Keywords: sentence boundaries, split into sentences, sentencizers
"Split into sentences" operation supports language-specific sentence boundary detection and splits text into sentences at the correct boundaries for 185 languages.
Step-by-step guide
Before running the operation, consider cleaning and preprocessing your text data by using the Preprocessing Wizard. Removing long texts will speed up sentence boundary detection. Noise in the data can be reduced by cleaning URLs, @ tags, and other elements from the texts, as well as removing texts that are not in the desired language(s).
1. Select the text field
Select the text field you want to split into sentences in the Schema View.
2. Open the operation configuration window
Click the "Add operations" button at the top of the workspace, then click the "text segmentation & tokenization" tab, then click "Split into sentences".

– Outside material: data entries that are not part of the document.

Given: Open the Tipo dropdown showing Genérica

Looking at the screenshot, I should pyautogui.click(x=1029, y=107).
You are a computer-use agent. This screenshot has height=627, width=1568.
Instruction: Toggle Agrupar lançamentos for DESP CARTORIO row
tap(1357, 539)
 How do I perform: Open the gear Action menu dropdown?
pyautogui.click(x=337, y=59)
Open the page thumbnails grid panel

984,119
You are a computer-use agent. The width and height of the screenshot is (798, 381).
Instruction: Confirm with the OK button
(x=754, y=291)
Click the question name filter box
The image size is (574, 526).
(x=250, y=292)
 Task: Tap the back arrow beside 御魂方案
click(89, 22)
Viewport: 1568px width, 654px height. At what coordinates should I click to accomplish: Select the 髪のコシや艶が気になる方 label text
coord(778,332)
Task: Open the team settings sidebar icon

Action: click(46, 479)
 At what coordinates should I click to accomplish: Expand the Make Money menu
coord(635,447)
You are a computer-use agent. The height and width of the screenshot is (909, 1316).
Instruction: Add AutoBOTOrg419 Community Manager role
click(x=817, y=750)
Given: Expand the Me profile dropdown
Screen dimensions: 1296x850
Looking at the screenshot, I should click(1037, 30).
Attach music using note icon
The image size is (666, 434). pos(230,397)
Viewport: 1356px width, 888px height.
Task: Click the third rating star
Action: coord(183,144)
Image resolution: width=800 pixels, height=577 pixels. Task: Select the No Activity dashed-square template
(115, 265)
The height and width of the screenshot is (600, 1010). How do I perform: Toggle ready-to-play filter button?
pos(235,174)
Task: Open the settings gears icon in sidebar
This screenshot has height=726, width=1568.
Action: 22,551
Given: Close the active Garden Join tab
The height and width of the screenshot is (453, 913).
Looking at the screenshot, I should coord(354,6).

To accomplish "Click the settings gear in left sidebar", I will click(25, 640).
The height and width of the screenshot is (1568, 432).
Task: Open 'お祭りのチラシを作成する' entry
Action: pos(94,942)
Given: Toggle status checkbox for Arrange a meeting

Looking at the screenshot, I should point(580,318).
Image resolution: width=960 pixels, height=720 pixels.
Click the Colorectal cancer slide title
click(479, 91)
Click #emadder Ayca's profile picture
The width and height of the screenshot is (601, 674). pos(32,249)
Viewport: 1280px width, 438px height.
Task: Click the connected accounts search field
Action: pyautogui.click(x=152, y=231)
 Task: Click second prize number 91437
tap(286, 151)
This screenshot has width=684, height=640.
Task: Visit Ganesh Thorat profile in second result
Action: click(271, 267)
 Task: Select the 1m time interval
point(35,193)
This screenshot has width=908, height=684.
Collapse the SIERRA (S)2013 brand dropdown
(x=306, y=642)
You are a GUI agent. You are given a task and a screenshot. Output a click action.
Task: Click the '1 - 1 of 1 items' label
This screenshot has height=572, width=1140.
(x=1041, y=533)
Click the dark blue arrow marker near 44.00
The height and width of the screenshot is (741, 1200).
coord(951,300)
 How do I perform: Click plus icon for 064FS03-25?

3. Set the parameters of the operation
The following parameters can be set:
Text source: Name of the input text source field.
Language: The text language. If no language is specified, the language is automatically detected from a sample of the data.
Language source (optional): If a language field exists, it can be provided to specify the language for each row. Suitable when the text on different rows is in different languages. If no language field exists, it can be created using the Detect Language operation.
Output field name: Detected sentences will be stored as an entity collection under this field.
4. Apply the operation
Click "Apply". A new sentence collection (named "sentences" by default) has now been generated and added to the schema.